Accused-appellant was convicted by the
trial court on the strength, it said, of the following circumstantial evidence;
viz:
1. The accused ordered the purchase of
the air fresheners one of which was on top of the steel cabinet and the other
was inside the steel cabinet;
2. The last time when Gerry Centenera
was seen alive was when he was fetched by the accused from the house of his
sister Corazon;
3. The room where the body of Gerry
Centenera was found stuffed inside the steel cabinet is the bedroom of the
accused; and
4. From April 2 to 8, 1992, comprising
the period (approximated to be) when Gerry Centenera was murdered until his
body was found on April 8, the bishop had been holding office everyday from
morning till evening at his office at 1706 Velasquez St., Tondo, Manila. On
said April 8, he stayed in his office for only one and a half hour.

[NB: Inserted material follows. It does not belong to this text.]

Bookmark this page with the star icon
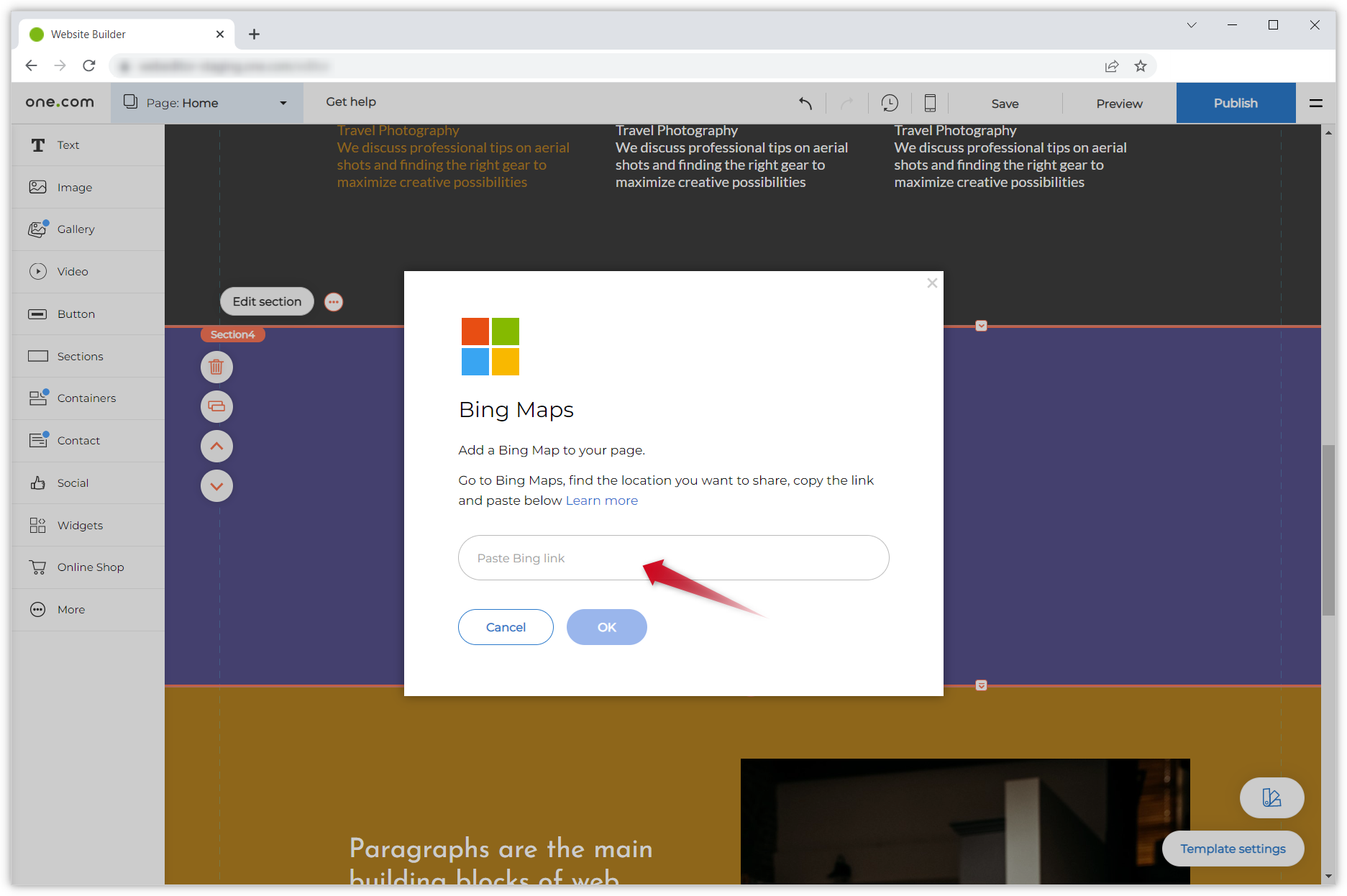Screen dimensions: 1347x896 (x=1141, y=66)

Prosecution witness Rolando Villena,
however, refused to acknowledge the statement attributed to him — the first of
the four circumstances — to the effect that he had been requested by
accused-appellant to get half a kilo of cement and some air fresheners.
Hence, this appeal.
ISSUE:
Whether the trial court erred
in arriving at its conclusion of guilt of the accused for the charge of murder
based upon questionable alleged circumstantial evidence?
RULING:
Yes. The second circumstance
relied on by the trial court, i.e., that Centenera had last been
seen alive with accused-appellant, was a mere hearsay account of PO3 Geronimo
(allegedly related to him by Corazon T. Payawal). Corazon herself, however, was
not called to the witness stand. Parenthetically, in her Sinumpaang Salaysay,
dated 17 August 1993, she belied the statement of PO3 Geronimo.

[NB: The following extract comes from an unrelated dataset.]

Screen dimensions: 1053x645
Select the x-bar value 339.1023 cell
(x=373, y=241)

The result is that only the remaining
two circumstances could be of real consequence in ascertaining the guilt of
accused-appellant. The Rules of Court, on circumstantial evidence, provides:
Sec.
4. Circumstantial evidence, when sufficient. — Circumstantial evidence is
sufficient for conviction if:
(a)
The is more than one circumstance;
(b)
The facts from which the inferences are derived are proven; and
(c) The
combination of all the circumstances is such as to produce a conviction beyond
reasonable doubt.
The circumstances to warrant
conviction must constitute an unbroken chain of events that can lead reasonably
to the conclusion so pointing to the accused, to the exclusion of all others,
as the author of the crime. Logically, it is here, where the evidence is purely
circumstantial, that there should be an even greater need than usual to apply
with vigor the rule that the prosecution cannot depend on the weakness of the
defense and that any conviction must rest on nothing less than a moral
certainty of guilt of the accused.
It appears that the prosecution has,
at the main trial, merely adopted the testimonies taken during the hearing of
appellant's petition for bail. It is fair to assume that the evidence to
support such a petition can in no way come close to or approximate that which
is normally given during the trial proper.